The Tax Man and Urban Flight: Fact and Fiction of Outmigration Trends

Rising inequality and budget deficits brought about by the novel coronavirus have some clients asking PIMCO whether high-tax states will consider raising taxes further, and whether higher taxes will trigger a longer-term trend of outmigration.

On the issue of whether taxes will rise, there is little doubt.

Here are just a few examples:

  • California suspended the use of net-operating-loss carryforwards, which allow businesses to reduce future tax liabilities. California has also temporarily limited business tax credits.
  • New Jersey recently implemented a 20% increase in the state’s personal income tax for residents earning more than $1 million annually.
  • Voters in the Land of Lincoln will consider a ballot initiative this November to change Illinois’ long-standing flat personal income tax to a progressive tax structure.

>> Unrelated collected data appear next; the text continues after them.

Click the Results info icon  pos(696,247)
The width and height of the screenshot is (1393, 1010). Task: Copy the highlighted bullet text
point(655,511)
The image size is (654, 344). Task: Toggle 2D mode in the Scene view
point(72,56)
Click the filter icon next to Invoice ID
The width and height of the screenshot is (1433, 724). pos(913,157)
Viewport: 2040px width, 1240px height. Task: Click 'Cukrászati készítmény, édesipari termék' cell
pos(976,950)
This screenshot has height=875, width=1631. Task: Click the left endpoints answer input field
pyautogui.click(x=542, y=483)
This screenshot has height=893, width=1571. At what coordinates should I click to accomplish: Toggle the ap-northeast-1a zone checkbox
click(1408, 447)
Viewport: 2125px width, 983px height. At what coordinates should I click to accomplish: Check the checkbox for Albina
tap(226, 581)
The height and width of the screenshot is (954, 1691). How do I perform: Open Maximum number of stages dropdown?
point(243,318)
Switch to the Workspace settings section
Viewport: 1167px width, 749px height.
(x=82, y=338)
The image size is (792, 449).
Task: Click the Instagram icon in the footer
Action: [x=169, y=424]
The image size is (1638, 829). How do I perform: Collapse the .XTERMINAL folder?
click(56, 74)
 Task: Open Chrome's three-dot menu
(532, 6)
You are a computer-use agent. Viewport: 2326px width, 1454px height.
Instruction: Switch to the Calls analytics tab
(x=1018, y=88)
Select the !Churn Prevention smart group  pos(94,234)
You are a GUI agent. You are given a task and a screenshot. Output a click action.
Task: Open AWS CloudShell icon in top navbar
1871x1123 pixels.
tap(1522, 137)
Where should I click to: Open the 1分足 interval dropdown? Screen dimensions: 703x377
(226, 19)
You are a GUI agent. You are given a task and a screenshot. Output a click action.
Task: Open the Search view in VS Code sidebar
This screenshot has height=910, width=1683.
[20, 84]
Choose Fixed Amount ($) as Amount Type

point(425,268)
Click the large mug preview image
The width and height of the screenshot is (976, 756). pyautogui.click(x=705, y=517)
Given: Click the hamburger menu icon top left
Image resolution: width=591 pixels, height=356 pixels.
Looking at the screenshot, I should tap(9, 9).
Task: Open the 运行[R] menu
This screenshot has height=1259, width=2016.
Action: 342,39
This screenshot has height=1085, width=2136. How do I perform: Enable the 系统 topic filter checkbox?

This scatter chart shows the highest personal income tax rates by state, from highest to lowest. They are as follows: California (13.3%), Hawaii (11.0%), New Jersey (10.75%), Oregon (9.9%), Minnesota (9.85%), New York (8.82%), Vermont (8.75%), Iowa (8.53%), Arizona (8.0%), and Illinois (7.99%).

We remind clients that following the global financial crisis, most states enacted some form of a tax hike, including temporary (California, Illinois) and permanent (New York) increases in personal income taxes.